2003-03-04 12:47:47

by Alastair Stevens

[permalink] [raw]
Subject: VM / OOM troubles in 2.4.20-ck4 (-aa VM)

Hi Guys - I was surprised to discover that the very latest 2.4.20
kernels running the latest -ck patches still have major VM problems,
even with the -aa VM.

Our dual Athlon server with 512Mb RAM / 1.2Gb swap, and not particularly
heavily loaded, lasted 81 days with 2.4.20-ck1 under RH8.0, and then
succumbed with these errors:

VM error: killing process wineserver
_alloc_pages: 0-order allocation failed (gfp=0x1d2/0)

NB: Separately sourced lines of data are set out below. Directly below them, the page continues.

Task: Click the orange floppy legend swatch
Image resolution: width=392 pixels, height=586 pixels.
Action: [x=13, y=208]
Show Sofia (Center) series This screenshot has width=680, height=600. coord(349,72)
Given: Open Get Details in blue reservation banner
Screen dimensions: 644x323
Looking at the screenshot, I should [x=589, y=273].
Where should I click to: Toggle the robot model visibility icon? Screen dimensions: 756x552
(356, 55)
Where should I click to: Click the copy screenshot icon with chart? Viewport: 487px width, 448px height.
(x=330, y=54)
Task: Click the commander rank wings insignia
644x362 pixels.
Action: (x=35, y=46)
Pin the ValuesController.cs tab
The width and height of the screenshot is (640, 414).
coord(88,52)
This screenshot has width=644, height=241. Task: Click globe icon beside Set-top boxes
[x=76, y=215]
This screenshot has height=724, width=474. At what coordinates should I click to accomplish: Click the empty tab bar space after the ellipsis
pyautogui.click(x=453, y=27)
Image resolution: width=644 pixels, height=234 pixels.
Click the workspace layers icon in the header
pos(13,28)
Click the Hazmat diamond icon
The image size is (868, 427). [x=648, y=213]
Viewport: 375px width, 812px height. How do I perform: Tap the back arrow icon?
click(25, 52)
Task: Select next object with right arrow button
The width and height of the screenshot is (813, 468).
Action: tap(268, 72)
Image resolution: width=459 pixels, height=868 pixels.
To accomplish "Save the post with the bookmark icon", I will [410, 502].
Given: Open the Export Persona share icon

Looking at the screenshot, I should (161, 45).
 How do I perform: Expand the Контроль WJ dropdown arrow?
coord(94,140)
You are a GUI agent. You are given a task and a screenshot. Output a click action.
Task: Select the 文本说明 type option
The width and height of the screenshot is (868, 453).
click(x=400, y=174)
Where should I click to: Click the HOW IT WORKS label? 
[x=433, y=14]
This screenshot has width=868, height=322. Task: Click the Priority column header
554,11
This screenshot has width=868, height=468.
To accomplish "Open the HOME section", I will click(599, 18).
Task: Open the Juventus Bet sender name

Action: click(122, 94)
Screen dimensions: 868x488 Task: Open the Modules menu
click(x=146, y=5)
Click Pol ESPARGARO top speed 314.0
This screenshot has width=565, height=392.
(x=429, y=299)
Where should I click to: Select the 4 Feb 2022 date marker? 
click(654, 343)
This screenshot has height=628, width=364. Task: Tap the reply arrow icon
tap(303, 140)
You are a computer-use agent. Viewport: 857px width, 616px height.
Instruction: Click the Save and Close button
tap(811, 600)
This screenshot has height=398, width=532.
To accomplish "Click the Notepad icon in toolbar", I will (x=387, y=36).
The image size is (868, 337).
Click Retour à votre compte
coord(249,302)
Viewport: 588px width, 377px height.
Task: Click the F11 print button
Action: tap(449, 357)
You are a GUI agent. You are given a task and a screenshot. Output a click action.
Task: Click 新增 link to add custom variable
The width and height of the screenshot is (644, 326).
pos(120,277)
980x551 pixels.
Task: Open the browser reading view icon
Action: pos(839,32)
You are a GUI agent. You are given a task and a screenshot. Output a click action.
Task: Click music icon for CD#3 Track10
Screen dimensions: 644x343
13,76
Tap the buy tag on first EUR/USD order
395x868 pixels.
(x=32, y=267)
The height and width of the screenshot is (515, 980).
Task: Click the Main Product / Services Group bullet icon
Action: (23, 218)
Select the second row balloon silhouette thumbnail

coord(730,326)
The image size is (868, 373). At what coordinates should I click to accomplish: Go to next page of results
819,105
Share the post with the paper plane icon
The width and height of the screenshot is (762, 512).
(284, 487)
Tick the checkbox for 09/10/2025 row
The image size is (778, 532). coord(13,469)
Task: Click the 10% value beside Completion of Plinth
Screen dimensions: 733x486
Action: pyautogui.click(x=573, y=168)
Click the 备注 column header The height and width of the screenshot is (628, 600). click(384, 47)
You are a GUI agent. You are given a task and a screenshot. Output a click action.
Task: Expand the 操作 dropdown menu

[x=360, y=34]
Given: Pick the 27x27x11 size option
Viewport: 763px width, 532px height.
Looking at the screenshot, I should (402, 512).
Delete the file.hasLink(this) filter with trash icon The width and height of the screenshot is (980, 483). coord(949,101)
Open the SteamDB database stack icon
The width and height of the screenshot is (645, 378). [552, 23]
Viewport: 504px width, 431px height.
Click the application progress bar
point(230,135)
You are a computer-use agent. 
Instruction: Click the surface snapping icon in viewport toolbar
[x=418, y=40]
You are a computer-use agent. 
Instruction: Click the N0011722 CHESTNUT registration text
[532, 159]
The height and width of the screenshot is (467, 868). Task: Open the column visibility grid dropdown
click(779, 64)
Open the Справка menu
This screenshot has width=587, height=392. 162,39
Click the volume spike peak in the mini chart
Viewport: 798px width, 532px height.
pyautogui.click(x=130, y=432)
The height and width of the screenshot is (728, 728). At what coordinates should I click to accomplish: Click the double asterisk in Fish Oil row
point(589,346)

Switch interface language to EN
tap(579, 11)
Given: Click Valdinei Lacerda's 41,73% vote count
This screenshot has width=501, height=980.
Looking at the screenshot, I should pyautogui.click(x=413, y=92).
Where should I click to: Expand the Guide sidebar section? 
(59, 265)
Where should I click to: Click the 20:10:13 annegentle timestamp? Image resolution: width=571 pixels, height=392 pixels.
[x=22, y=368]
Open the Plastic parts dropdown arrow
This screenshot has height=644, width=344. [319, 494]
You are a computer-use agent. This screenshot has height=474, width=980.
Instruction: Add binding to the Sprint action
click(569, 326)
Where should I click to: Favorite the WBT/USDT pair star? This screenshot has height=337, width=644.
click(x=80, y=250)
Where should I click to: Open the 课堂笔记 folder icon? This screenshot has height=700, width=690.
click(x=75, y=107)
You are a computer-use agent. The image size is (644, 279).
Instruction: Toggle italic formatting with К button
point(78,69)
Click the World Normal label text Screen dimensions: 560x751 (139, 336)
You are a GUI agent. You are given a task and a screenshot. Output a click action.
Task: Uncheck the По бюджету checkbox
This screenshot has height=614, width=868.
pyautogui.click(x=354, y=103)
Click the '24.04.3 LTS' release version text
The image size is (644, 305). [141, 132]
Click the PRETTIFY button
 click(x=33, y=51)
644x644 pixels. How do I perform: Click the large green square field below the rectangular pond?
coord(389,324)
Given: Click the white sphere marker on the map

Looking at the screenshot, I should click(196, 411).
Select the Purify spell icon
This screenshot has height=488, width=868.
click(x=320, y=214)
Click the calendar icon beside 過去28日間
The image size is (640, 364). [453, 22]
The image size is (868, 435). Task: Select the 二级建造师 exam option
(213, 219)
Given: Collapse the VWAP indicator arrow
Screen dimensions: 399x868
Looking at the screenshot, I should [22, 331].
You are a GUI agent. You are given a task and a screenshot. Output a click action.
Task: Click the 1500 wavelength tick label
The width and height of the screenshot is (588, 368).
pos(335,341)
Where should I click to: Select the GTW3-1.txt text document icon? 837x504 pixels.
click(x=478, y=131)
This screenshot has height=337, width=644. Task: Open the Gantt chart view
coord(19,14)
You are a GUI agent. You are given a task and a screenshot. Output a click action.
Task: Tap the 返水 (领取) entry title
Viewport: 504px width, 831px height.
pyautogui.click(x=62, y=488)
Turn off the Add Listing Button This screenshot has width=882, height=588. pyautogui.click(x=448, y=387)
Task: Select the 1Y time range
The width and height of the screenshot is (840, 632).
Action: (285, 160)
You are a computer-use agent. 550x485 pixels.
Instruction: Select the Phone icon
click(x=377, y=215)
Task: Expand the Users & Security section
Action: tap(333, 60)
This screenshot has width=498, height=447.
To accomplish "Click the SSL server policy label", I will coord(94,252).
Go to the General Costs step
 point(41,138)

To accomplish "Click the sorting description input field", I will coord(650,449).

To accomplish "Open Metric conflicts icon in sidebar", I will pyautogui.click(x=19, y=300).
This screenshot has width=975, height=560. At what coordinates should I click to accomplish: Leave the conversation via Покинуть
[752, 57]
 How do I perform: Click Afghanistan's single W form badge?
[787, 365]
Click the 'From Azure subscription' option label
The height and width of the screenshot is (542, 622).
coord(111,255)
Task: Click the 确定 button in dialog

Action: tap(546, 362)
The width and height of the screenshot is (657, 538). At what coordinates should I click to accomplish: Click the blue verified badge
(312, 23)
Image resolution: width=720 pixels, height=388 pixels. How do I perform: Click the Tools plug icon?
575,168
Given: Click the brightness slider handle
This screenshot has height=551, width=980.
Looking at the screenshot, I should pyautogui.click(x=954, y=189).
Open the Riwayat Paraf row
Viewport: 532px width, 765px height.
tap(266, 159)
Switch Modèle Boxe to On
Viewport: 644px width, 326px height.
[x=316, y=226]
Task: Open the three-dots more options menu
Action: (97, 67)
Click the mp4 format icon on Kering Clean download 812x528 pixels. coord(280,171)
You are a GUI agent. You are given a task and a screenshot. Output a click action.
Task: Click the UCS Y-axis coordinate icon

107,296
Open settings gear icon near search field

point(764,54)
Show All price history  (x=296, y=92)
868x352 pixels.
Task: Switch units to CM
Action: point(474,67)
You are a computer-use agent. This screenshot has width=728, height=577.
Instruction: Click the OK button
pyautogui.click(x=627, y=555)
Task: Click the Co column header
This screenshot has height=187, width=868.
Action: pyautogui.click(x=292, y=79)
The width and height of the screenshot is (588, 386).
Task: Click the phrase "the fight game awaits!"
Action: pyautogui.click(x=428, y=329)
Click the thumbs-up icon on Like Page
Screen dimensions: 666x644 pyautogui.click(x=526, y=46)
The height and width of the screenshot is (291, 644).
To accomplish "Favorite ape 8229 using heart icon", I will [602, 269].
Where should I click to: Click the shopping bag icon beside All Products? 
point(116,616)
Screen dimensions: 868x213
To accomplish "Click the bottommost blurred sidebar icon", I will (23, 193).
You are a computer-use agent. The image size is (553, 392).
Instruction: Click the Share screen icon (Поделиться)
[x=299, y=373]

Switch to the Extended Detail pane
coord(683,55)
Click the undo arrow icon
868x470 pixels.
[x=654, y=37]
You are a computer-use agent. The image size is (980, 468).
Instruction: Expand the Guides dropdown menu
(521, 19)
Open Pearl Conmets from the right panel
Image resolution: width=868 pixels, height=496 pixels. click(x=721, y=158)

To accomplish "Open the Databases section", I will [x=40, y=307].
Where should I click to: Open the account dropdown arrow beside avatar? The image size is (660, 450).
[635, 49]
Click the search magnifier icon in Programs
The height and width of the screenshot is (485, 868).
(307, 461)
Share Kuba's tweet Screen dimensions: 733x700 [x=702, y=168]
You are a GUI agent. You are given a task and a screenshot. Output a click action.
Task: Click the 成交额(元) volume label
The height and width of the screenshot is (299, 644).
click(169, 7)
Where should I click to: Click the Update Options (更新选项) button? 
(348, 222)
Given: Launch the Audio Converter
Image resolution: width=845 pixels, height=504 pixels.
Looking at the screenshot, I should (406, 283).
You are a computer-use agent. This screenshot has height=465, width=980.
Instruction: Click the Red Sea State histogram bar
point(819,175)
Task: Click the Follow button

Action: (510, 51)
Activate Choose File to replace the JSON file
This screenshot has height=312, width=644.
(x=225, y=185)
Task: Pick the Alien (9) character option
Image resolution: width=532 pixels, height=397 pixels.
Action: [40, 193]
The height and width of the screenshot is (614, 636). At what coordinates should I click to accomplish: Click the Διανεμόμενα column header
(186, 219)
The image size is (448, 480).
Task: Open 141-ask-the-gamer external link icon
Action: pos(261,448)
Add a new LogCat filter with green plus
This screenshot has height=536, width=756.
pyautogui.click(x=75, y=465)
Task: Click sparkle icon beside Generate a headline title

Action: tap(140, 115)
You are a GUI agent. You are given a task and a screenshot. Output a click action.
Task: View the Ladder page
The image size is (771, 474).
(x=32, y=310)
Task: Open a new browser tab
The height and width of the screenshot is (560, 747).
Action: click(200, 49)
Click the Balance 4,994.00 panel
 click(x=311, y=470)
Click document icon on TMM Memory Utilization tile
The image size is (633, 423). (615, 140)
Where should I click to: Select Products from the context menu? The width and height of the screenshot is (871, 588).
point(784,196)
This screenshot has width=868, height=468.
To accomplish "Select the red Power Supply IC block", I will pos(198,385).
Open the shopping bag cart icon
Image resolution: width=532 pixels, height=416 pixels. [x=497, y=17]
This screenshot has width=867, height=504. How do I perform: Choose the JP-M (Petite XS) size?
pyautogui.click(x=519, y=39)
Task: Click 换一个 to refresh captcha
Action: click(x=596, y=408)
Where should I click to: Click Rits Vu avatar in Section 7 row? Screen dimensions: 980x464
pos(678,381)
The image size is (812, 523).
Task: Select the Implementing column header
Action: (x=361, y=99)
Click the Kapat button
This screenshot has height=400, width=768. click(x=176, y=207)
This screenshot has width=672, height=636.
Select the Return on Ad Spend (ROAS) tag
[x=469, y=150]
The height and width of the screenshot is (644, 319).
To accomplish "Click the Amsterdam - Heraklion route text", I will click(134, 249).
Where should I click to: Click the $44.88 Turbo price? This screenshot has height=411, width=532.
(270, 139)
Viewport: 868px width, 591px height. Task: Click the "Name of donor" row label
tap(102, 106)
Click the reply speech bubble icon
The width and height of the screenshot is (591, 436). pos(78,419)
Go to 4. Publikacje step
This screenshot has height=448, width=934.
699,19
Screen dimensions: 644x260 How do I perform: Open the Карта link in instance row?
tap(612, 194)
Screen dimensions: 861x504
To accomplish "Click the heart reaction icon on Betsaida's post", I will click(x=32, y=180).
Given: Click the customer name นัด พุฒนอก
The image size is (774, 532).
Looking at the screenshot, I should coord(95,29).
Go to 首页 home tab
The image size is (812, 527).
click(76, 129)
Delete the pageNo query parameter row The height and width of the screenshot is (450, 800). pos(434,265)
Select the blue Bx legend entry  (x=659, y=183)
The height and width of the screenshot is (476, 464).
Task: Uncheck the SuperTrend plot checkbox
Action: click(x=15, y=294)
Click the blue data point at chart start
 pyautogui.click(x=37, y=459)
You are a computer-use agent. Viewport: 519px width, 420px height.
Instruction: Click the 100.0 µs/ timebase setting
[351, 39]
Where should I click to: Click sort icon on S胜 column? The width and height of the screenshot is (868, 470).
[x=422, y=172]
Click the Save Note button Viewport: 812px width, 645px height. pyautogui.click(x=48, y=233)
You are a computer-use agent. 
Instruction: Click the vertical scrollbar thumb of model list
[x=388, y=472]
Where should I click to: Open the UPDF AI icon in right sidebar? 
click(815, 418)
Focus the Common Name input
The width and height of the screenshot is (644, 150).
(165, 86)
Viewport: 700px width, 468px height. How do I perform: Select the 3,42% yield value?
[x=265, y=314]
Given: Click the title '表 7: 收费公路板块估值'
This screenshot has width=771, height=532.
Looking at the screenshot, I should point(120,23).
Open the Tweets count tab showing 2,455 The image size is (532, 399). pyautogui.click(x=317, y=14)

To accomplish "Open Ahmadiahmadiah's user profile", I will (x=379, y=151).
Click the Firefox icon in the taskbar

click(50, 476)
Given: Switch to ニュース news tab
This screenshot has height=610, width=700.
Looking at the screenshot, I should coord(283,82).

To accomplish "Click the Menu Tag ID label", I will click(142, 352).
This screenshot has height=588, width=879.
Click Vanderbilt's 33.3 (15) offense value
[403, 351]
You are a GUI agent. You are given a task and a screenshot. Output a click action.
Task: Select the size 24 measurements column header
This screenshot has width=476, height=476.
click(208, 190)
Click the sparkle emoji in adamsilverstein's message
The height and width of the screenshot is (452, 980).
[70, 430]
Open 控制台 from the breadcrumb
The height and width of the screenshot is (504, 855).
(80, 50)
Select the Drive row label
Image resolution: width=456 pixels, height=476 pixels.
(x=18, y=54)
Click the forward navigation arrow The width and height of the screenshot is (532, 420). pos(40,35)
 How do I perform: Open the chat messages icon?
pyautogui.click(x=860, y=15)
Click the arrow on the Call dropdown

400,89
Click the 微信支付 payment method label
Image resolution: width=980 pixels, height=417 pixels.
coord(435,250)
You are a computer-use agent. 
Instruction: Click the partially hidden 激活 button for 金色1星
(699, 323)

This time, it only lasted _3 days_ with -ck4 before the same thing
happened.

I presume this is the OOM killer? Swap is indeed full, but I've no idea
why, on a machine that's only running a couple of instances of a small
Windoze app under WINE.

Is there a problem here? Should I just give up and run 2.5? ;-)

Cheers
Alastair .-=-.
__________________________________,' `.
\ http://www.mrc-bsu.cam.ac.uk
Alastair Stevens, Systems Management Team \ 01223 330383
MRC Biostatistics Unit, Cambridge UK `=.......................


2003-03-04 15:18:53

by Mike Galbraith

[permalink] [raw]
Subject: Re: VM / OOM troubles in 2.4.20-ck4 (-aa VM)

At 12:58 PM 3/4/2003 +0000, Alastair Stevens wrote:
>Hi Guys - I was surprised to discover that the very latest 2.4.20
>kernels running the latest -ck patches still have major VM problems,
>even with the -aa VM.
>
>Our dual Athlon server with 512Mb RAM / 1.2Gb swap, and not particularly
>heavily loaded, lasted 81 days with 2.4.20-ck1 under RH8.0, and then
>succumbed with these errors:
>
> VM error: killing process wineserver
> _alloc_pages: 0-order allocation failed (gfp=0x1d2/0)
>
>This time, it only lasted _3 days_ with -ck4 before the same thing
>happened.
>
>I presume this is the OOM killer? Swap is indeed full, but I've no idea
>why, on a machine that's only running a couple of instances of a small
>Windoze app under WINE.

You sure your userland proggies aren't leaking like a sieve?

-Mike

2003-03-05 00:17:09

by Con Kolivas

[permalink] [raw]
Subject: Re: VM / OOM troubles in 2.4.20-ck4 (-aa VM)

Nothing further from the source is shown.